**Task requirements**
Repeat back the entries that follow, keeping every word as it is.

BEGIN

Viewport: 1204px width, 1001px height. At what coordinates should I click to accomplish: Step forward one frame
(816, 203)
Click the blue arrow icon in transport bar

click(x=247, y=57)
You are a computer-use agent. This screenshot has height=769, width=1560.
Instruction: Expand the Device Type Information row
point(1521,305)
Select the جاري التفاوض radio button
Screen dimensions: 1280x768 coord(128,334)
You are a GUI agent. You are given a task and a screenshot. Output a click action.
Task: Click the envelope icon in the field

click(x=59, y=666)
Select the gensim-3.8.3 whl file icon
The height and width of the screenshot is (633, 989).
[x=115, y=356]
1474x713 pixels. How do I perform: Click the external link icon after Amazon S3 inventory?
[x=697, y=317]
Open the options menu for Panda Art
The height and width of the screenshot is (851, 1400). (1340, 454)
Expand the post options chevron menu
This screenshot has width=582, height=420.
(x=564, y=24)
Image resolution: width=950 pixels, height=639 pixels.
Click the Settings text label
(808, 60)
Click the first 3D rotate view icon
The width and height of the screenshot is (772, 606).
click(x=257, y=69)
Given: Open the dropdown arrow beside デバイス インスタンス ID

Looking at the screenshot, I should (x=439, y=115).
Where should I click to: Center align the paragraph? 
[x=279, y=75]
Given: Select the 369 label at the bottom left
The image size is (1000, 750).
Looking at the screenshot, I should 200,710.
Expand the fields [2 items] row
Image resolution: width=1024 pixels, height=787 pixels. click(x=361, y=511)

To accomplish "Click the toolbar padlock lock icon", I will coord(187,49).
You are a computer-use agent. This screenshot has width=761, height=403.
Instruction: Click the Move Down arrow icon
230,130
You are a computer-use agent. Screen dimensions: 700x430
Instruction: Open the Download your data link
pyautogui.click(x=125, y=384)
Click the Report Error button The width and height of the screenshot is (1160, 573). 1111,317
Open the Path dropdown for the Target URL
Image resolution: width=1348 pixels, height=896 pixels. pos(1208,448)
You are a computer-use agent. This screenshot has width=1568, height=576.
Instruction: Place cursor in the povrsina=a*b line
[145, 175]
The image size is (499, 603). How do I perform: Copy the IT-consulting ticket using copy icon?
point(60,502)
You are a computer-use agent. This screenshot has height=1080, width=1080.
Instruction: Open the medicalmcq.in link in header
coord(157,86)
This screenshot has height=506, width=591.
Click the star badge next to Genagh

END

**Problem solution**
Viewport: 1204px width, 1001px height. At what coordinates should I click to accomplish: Step forward one frame
(816, 203)
Click the blue arrow icon in transport bar

click(x=247, y=57)
You are a computer-use agent. This screenshot has height=769, width=1560.
Instruction: Expand the Device Type Information row
point(1521,305)
Select the جاري التفاوض radio button
Screen dimensions: 1280x768 coord(128,334)
You are a GUI agent. You are given a task and a screenshot. Output a click action.
Task: Click the envelope icon in the field

click(x=59, y=666)
Select the gensim-3.8.3 whl file icon
The height and width of the screenshot is (633, 989).
[x=115, y=356]
1474x713 pixels. How do I perform: Click the external link icon after Amazon S3 inventory?
[x=697, y=317]
Open the options menu for Panda Art
The height and width of the screenshot is (851, 1400). (1340, 454)
Expand the post options chevron menu
This screenshot has width=582, height=420.
(x=564, y=24)
Image resolution: width=950 pixels, height=639 pixels.
Click the Settings text label
(808, 60)
Click the first 3D rotate view icon
The width and height of the screenshot is (772, 606).
click(x=257, y=69)
Given: Open the dropdown arrow beside デバイス インスタンス ID

Looking at the screenshot, I should (x=439, y=115).
Where should I click to: Center align the paragraph? 
[x=279, y=75]
Given: Select the 369 label at the bottom left
The image size is (1000, 750).
Looking at the screenshot, I should 200,710.
Expand the fields [2 items] row
Image resolution: width=1024 pixels, height=787 pixels. click(x=361, y=511)

To accomplish "Click the toolbar padlock lock icon", I will coord(187,49).
You are a computer-use agent. This screenshot has width=761, height=403.
Instruction: Click the Move Down arrow icon
230,130
You are a computer-use agent. Screen dimensions: 700x430
Instruction: Open the Download your data link
pyautogui.click(x=125, y=384)
Click the Report Error button The width and height of the screenshot is (1160, 573). 1111,317
Open the Path dropdown for the Target URL
Image resolution: width=1348 pixels, height=896 pixels. pos(1208,448)
You are a computer-use agent. This screenshot has width=1568, height=576.
Instruction: Place cursor in the povrsina=a*b line
[145, 175]
The image size is (499, 603). How do I perform: Copy the IT-consulting ticket using copy icon?
point(60,502)
You are a computer-use agent. This screenshot has height=1080, width=1080.
Instruction: Open the medicalmcq.in link in header
coord(157,86)
This screenshot has height=506, width=591.
Click the star badge next to Genagh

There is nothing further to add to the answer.